━━ RECORDS FOR THE TASK
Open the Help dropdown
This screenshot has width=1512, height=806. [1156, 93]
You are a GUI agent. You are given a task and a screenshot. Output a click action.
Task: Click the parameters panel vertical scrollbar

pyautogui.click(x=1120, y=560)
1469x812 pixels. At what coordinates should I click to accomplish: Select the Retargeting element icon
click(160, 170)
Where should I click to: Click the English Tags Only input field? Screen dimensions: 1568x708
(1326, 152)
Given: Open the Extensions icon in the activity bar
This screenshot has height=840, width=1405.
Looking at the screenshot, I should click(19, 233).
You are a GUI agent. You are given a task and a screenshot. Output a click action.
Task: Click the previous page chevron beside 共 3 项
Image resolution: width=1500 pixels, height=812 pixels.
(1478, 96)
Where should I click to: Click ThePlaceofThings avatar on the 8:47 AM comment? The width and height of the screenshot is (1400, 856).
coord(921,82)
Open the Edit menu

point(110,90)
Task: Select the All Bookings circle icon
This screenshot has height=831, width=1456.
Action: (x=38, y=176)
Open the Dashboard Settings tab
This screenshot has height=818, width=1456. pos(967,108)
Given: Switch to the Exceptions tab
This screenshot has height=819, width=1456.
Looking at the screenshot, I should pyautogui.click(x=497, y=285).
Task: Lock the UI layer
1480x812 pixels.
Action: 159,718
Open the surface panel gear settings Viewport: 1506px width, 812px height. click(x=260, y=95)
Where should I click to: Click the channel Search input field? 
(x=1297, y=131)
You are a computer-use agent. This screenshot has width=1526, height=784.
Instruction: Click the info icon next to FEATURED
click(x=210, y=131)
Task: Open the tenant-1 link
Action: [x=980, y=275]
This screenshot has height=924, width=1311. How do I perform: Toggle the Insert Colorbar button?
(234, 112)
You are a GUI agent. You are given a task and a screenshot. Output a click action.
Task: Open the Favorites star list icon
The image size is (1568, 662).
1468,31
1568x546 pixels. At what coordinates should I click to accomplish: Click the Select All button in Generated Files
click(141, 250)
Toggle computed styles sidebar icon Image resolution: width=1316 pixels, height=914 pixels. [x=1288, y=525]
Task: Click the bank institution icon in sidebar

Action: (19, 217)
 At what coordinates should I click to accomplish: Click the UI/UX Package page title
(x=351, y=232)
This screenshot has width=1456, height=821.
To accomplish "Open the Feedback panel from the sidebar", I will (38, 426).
━━━━
**WHAT YOU NEED TO DO:**
Every line of the material above must be set down again exactly.

**OUTPUT:**
Open the Help dropdown
This screenshot has width=1512, height=806. [1156, 93]
You are a GUI agent. You are given a task and a screenshot. Output a click action.
Task: Click the parameters panel vertical scrollbar

pyautogui.click(x=1120, y=560)
1469x812 pixels. At what coordinates should I click to accomplish: Select the Retargeting element icon
click(160, 170)
Where should I click to: Click the English Tags Only input field? Screen dimensions: 1568x708
(1326, 152)
Given: Open the Extensions icon in the activity bar
This screenshot has height=840, width=1405.
Looking at the screenshot, I should click(19, 233).
You are a GUI agent. You are given a task and a screenshot. Output a click action.
Task: Click the previous page chevron beside 共 3 项
Image resolution: width=1500 pixels, height=812 pixels.
(1478, 96)
Where should I click to: Click ThePlaceofThings avatar on the 8:47 AM comment? The width and height of the screenshot is (1400, 856).
coord(921,82)
Open the Edit menu

point(110,90)
Task: Select the All Bookings circle icon
This screenshot has height=831, width=1456.
Action: (x=38, y=176)
Open the Dashboard Settings tab
This screenshot has height=818, width=1456. pos(967,108)
Given: Switch to the Exceptions tab
This screenshot has height=819, width=1456.
Looking at the screenshot, I should pyautogui.click(x=497, y=285).
Task: Lock the UI layer
1480x812 pixels.
Action: 159,718
Open the surface panel gear settings Viewport: 1506px width, 812px height. click(x=260, y=95)
Where should I click to: Click the channel Search input field? 
(x=1297, y=131)
You are a computer-use agent. This screenshot has width=1526, height=784.
Instruction: Click the info icon next to FEATURED
click(x=210, y=131)
Task: Open the tenant-1 link
Action: [x=980, y=275]
This screenshot has height=924, width=1311. How do I perform: Toggle the Insert Colorbar button?
(234, 112)
You are a GUI agent. You are given a task and a screenshot. Output a click action.
Task: Open the Favorites star list icon
The image size is (1568, 662).
1468,31
1568x546 pixels. At what coordinates should I click to accomplish: Click the Select All button in Generated Files
click(141, 250)
Toggle computed styles sidebar icon Image resolution: width=1316 pixels, height=914 pixels. [x=1288, y=525]
Task: Click the bank institution icon in sidebar

Action: (19, 217)
 At what coordinates should I click to accomplish: Click the UI/UX Package page title
(x=351, y=232)
This screenshot has width=1456, height=821.
To accomplish "Open the Feedback panel from the sidebar", I will (38, 426).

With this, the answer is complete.